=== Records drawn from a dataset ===
□ □ □ □ □ □ □
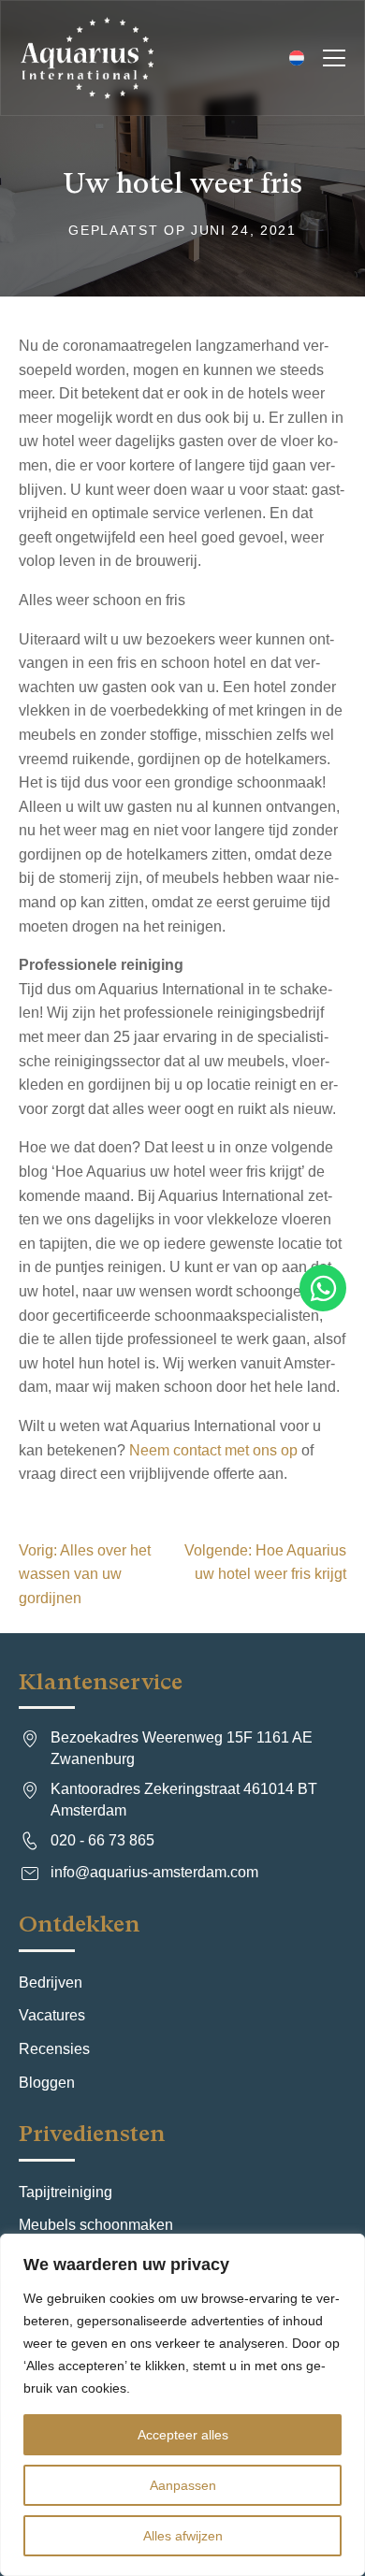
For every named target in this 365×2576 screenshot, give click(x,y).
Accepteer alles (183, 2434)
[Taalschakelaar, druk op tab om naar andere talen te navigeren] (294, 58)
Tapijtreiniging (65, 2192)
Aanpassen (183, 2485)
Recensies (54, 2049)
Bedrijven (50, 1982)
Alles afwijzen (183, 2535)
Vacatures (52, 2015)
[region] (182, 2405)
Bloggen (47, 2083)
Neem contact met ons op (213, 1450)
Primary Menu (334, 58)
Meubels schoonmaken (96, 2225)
□ □ □ □ □ □ □
=== Exercise directions ===
Copy exactly. The range runs from the line containing "Tapijtreiniging (65, 2192)" through the last line of the data.

=== Task solution ===
Tapijtreiniging (65, 2192)
Aanpassen (183, 2485)
Recensies (54, 2049)
Bedrijven (50, 1982)
Alles afwijzen (183, 2535)
Vacatures (52, 2015)
[region] (182, 2405)
Bloggen (47, 2083)
Neem contact met ons op (213, 1450)
Primary Menu (334, 58)
Meubels schoonmaken (96, 2225)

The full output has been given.